Buprenorphine is also noted to block central sensitization by multiple mechanisms, thus reducing not only the centrally-induced increased pain associated with long-term chronic pain but also the other sensory sensitivities that may evolve with various chronic pain syndromes.

See: Central Sensitization

 

A study published in 2011 evaluated buprenorphine as compared to fentanyl in the management of deep, bone pain, the type associated with bone trauma and metastatic cancer. This type of pain is often difficult to manage with conventional opioids such as fentanyl. The study revealed buprenorphine to be effective in this type of pain, where fentanyl was not, due to unique characteristics of buprenorphine and its metabolism.

 

(6) Recent studies indicate that buprenorphine is beneficial for depression, likely by blocking the kappa-receptor (another opioid receptor). 

 

(7) Buprenorphine has multiple mechanisms for reducing pain that often makes it especially effective for patients who have developed analgesic tolerance to other opioids. Aside from its action on the mu-opioid receptors in common with other opioids, it appears to also activate another receptor in the spinal cord that reduces pain, the ORL1 receptor. Buprenorphine also may have another mechanism for reducing pain by direct action in the brain which is not blocked by naloxone, thus it is a mechanism independent of the mu-opioid receptor. Buprenorphine, like other opioids,  does display analgesic tolerance but it appears to be limited and it likely stabilizes over time.
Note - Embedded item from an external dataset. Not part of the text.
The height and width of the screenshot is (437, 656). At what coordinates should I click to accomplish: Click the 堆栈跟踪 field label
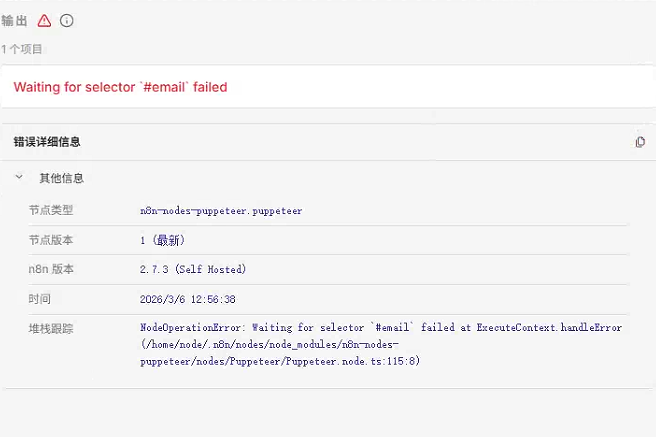pyautogui.click(x=51, y=328)
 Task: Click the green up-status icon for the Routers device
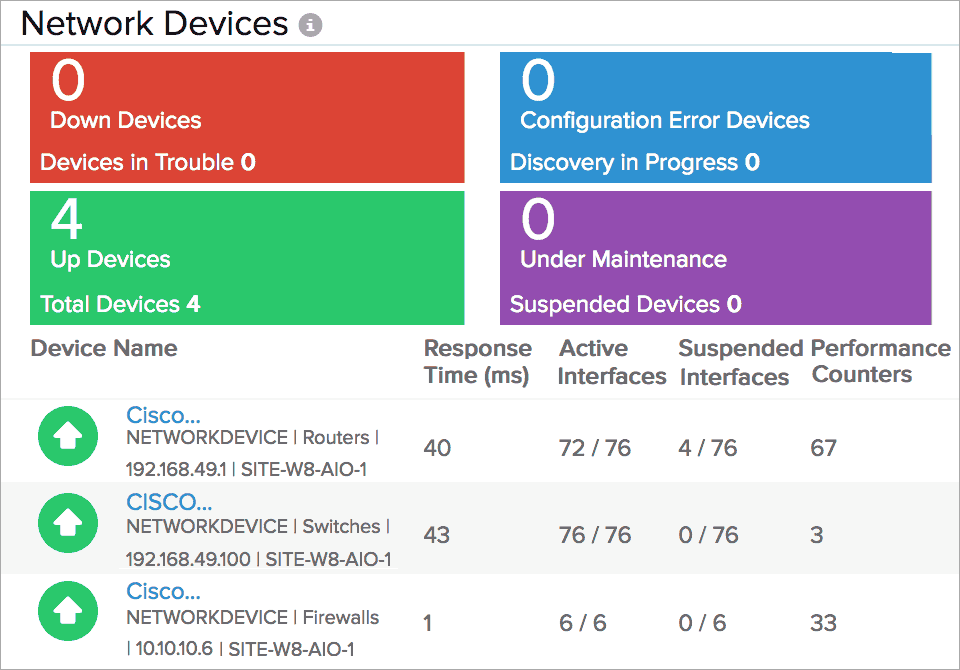click(x=67, y=437)
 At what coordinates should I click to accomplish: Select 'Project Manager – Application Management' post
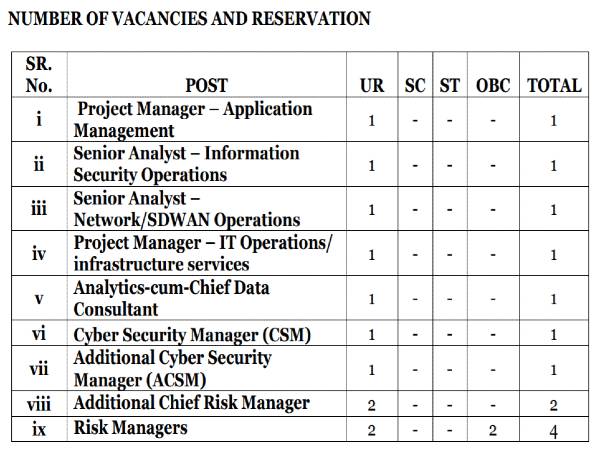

(8) Unlike other opioids, buprenorpine does not reduce testosterone levels in men or women. Testosterone is a hormone that plays a role in pain physiology that is not yet well understood. However, it appears to be associated with a greater tolerance for pain and may be a contributing factor to the higher prevalence of chronic pain in women. Some pain conditions such as cluster headaches may also be associated with low levels of testosterone. 

 

(9) Buprenorpine does not appear to impair the immune system,  as has been found with some other opioids. Opioids binding to mu-opioid receptors in the brain can activate the descending pathways of the hypothalamo-pituitary-adrenal (HPA) axis, increasing the production of immunosuppressive glucocorticoids (steroids like cortisol) whch have been found to reduce the immune response to stress and may possibly contribute to an increased risk for infection. However, the clinical significance of this reduced immune response is as yet unclear. While not all opioids have demonstrated this effect (tramadol does not, morphine and fentanyl do), buprenorphine may have an advantage  over certain other opioids in conditions of reduced immune function.

 

(10) Buprenorpine can be used more safely with those with acute or chronic pancreatitis. Most opioids are known to cause spasm of the sphincter of Oddi, a muscular valve that controls the flow of digestive juices (bile and pancreatic juice) through ducts from the liver and pancreas into the first part of the small intestine (duodenum). Spasm of the sphincter of Oddi causes back-up of these digestive juices into the gall bladder and pancreas which causes severe abdominal pain, especially in those with pancreatitis. Buprenorphine does not cause spasm of the sphincter of Oddi.

 

(17) Synthetic opioids such as tramadol, tapentadol (Nucynta), methadone, meperidine (demerol), levorphanol (and dextromethorphan) block serotonin and norepinephrine  reuptake. These opioids may be associated with the serotonin syndrome when combined with antidepressants. Fentanyl and oxycodone are also associated with the serotonin syndrome, likely by a mechanism independent of serotonin and norepinephrine reuptake inhibition. Buprenorphine does not block serotonin and norepinephrine reuptake nor is it associated with the serotonin syndrome.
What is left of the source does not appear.